There’s something essential missing from the way my client organisation speaks, too. Theirs is not the natural language of human exchange. Process, analysis, statistics and data are their currency; and the lack of human content is exacerbated by the excessive use of Powerpoint, which has become so ubiquitous in the organisation that it has almost replaced conversation. The usual request is not so much ‘come and talk to me’ as ‘send me some slides’.

In the training I take people through a series of exercises designed to show them that anything, however small, that lights a spark in their audience’s imagination will increase tenfold the human contact they make. There’s a point at which understanding dawns, almost invariably followed by a smile and a look of longing in the eyes, then a worried frown and a flood of questions as their reality impinges once more and they retreat to their position inside the air-conditioned car, looking out at the hot, crowded, pulsating human world beyond, and wondering if they dare open the windows.

It takes courage to do it the first time, there’s no doubt, but once they have, once they’ve felt what happens when they let the heat and smell and sounds rush in and wrap around them, there’s no going back.

Thursday, 20 May 2010

Death sentences

Nailing his colours to David Miliband’s mast last week in the Labour leadership election, former Home Secretary Alan Johnson said: ‘his greatest talent is the ability to put really complex ideas into very simple language.’

Personally, I don’t know about David Miliband as a leader. He may be very clever but there’s something rather creepy about him and he seemed astoundingly arrogant as a very young Foreign Secretary. But there’s no doubt that putting complex ideas into simple language is one of the great leadership qualities – in politics, business or anywhere else.

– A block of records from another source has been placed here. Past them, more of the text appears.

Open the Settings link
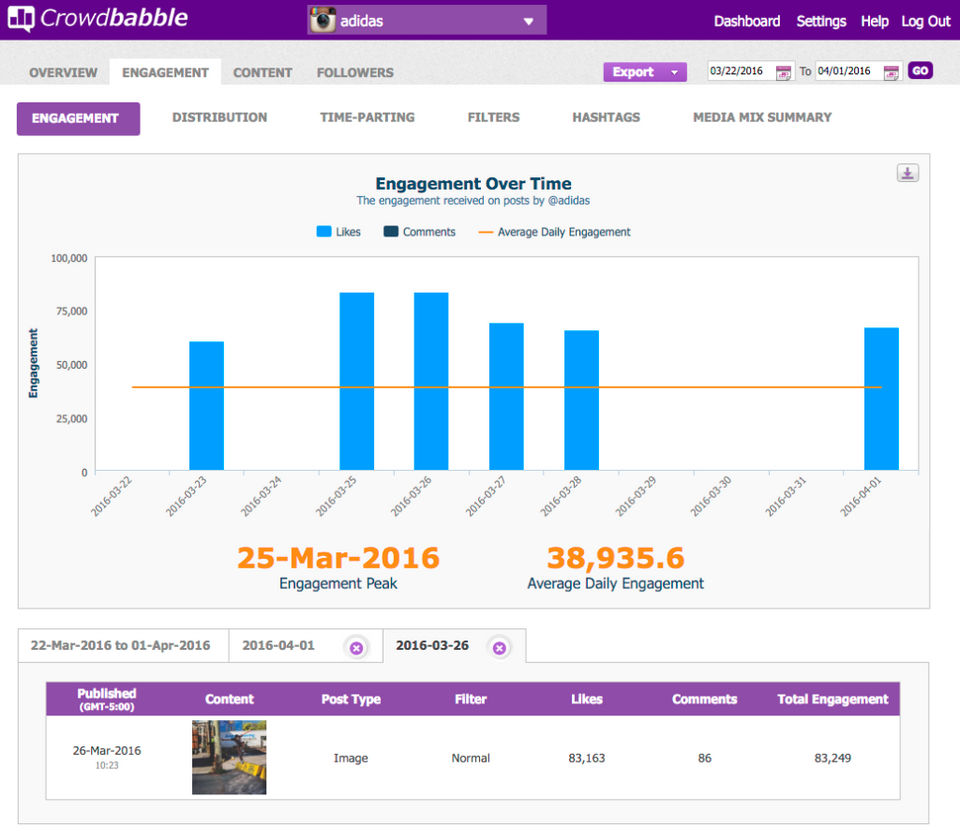[x=821, y=21]
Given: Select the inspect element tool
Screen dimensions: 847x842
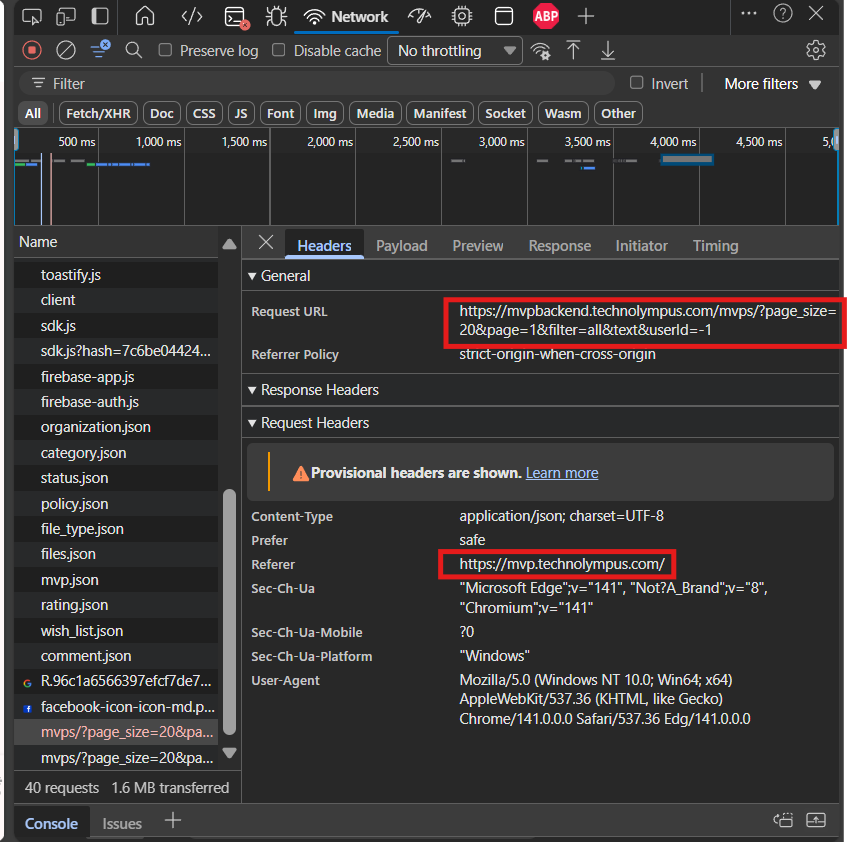Looking at the screenshot, I should point(32,16).
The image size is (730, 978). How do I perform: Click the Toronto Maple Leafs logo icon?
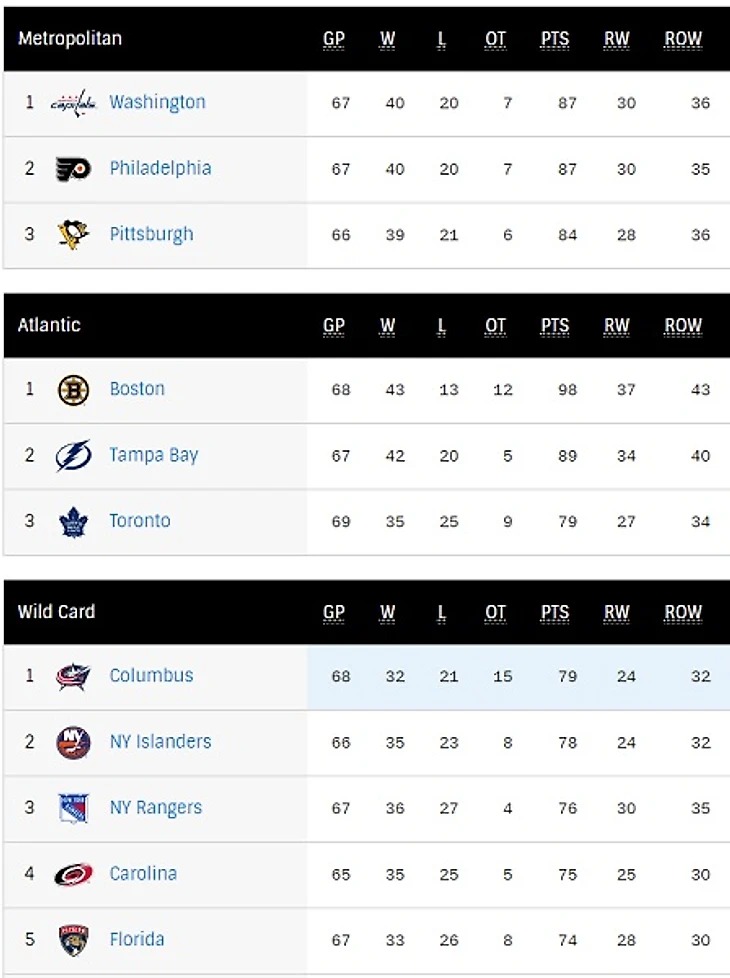point(73,521)
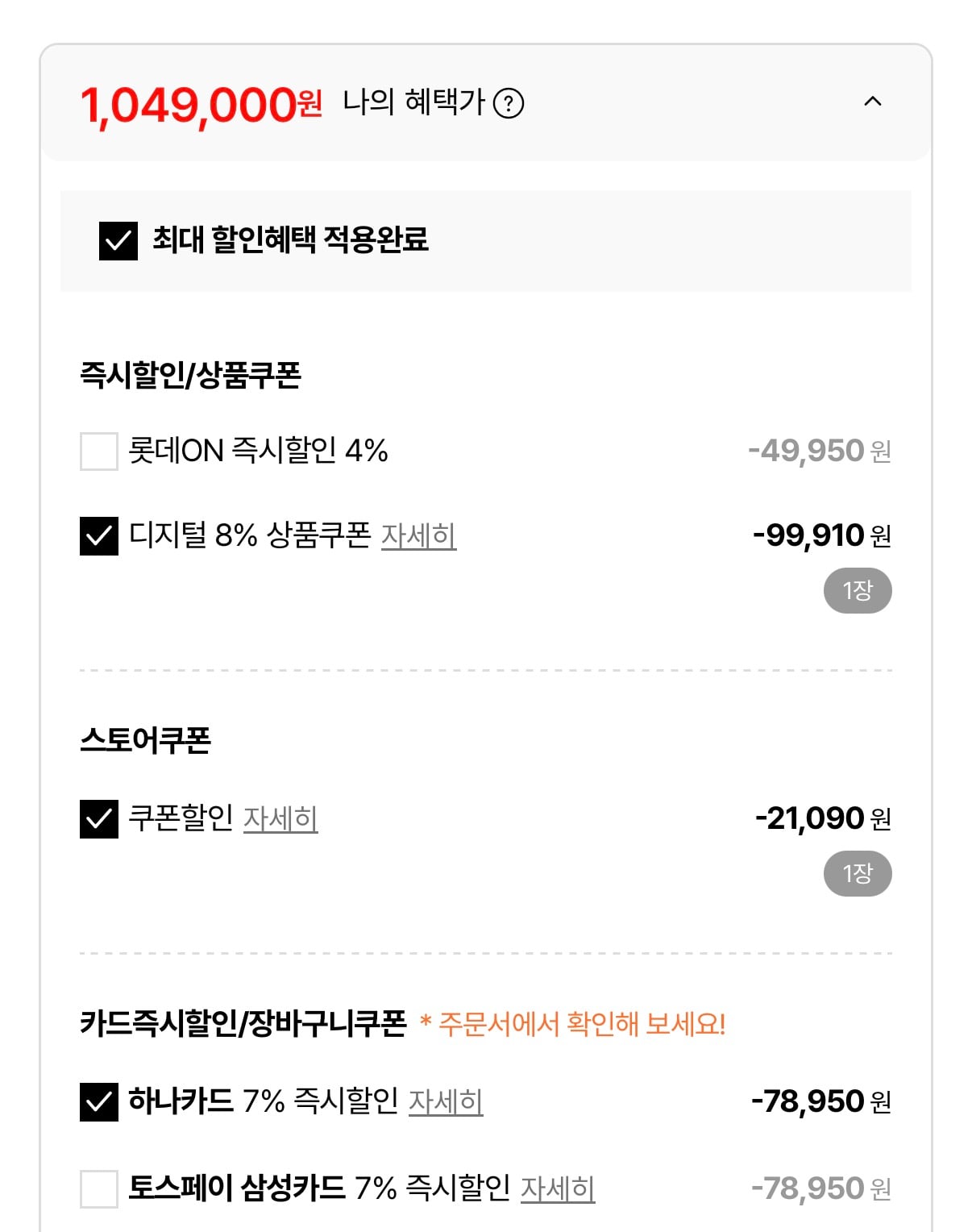Open 자세히 link next to 쿠폰할인

[x=280, y=818]
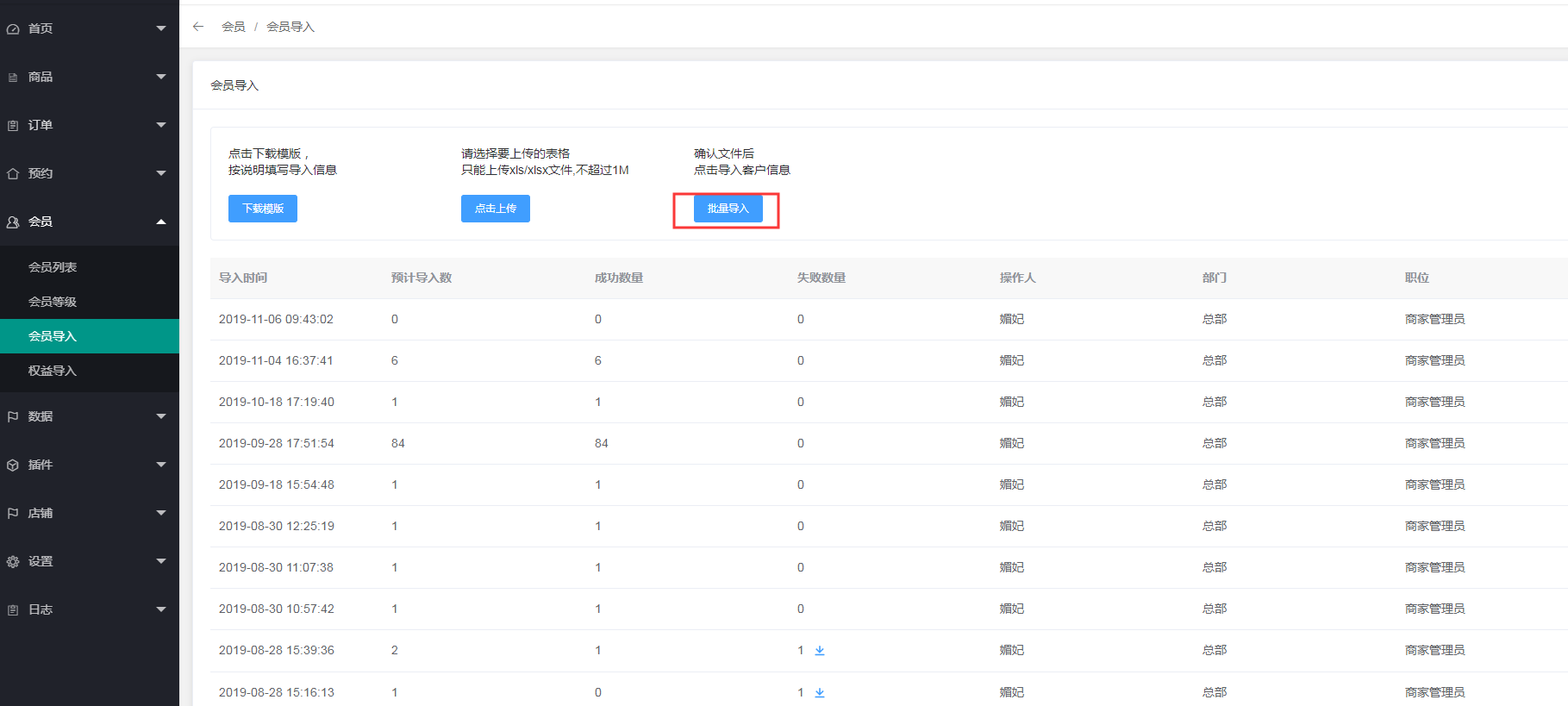
Task: Click the 预约 house icon in sidebar
Action: pyautogui.click(x=13, y=174)
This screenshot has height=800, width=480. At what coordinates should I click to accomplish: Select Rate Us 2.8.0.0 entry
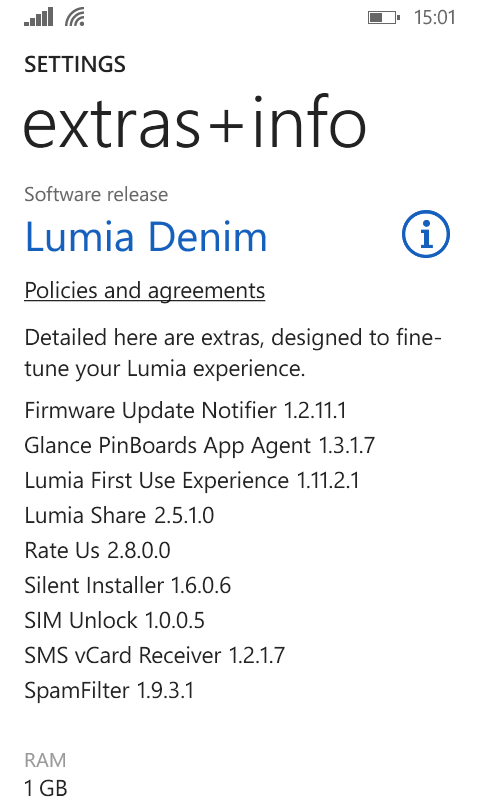pyautogui.click(x=97, y=551)
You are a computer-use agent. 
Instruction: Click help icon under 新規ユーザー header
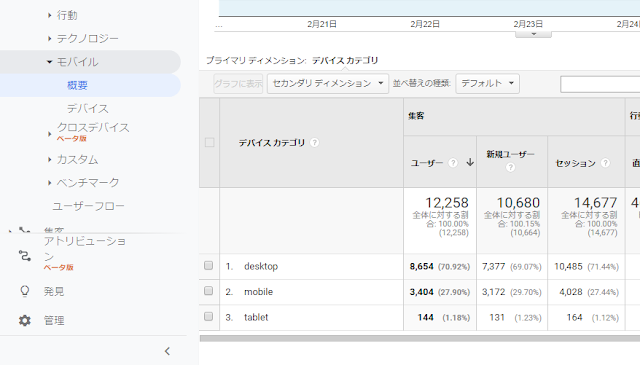(510, 167)
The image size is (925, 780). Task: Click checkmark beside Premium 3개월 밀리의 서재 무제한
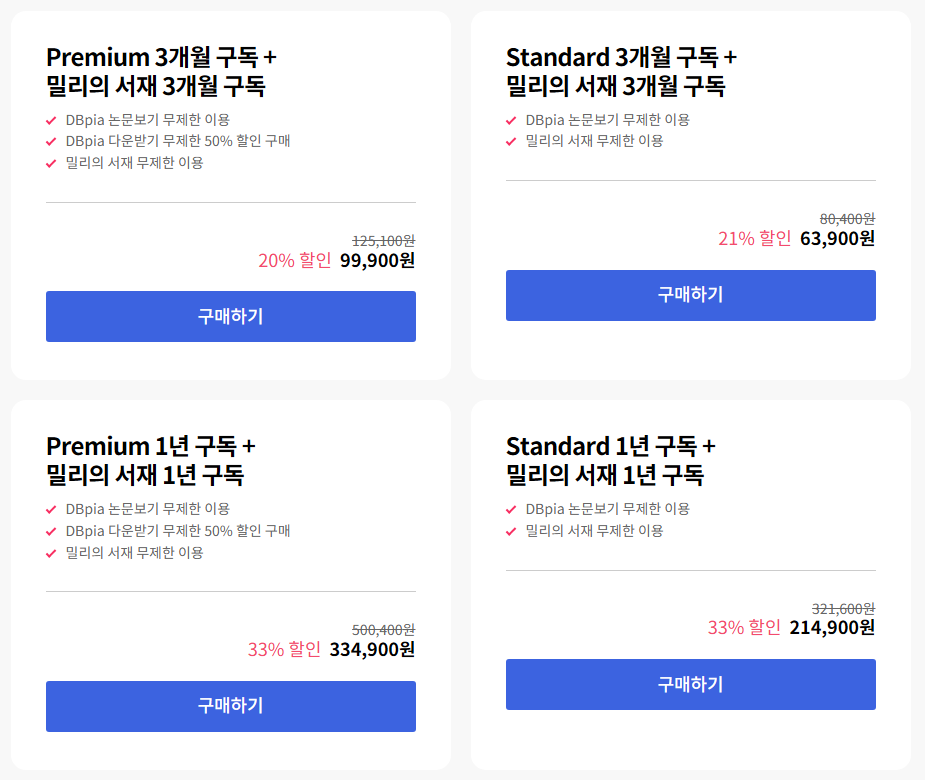pyautogui.click(x=51, y=163)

There’s an impassioned and hilarious book by Don Watson, an Australian writer and commentator who was, among other things, Prime Minister Paul Keating’s speech writer. Called Death Sentences, it’s subtitled ‘How clichés, weasel words, and management speak are strangling public language’.

Public language that defies understanding, he says, quoting Primo Levi, is ‘an ancient, repressive artifice, known to all churches, the typical vice of our political class, the foundation of all colonial empires.’ Agreed. But that’s the deliberate variety.

My favourite passage in the book concerns another Prime Minister, RJ Hawke, whose accidental approach to language makes him sound like Australia’s answer to John Prescott, or possibly even Donald Rumsfeld.

‘He was one of those politicians,’ Don Watson writes, ‘for whom it sometimes seemed words were less the medium of expression than just so many bloody obstacles placed in the way of people who needed to see what he bloody saw. When speaking off the cuff, he embarked on his sentences like a madman with a club in a dark room: he bumped and crashed around so long, his listeners became less interested in what he was saying than the prospect of his escape

‘When at last he emerged triumphant into the light, we cheered, not for the gift of enlightenment but as we cheer a man who walks away from an avalanche or mining accident.’

At least he got a cheer. More worrying still are the leaders in business, the public sector, the arts, whose ruminations send you to sleep long before it’s time for applause of any kind. And as you doze off you can’t help wondering if they’re really leading anyone anywhere.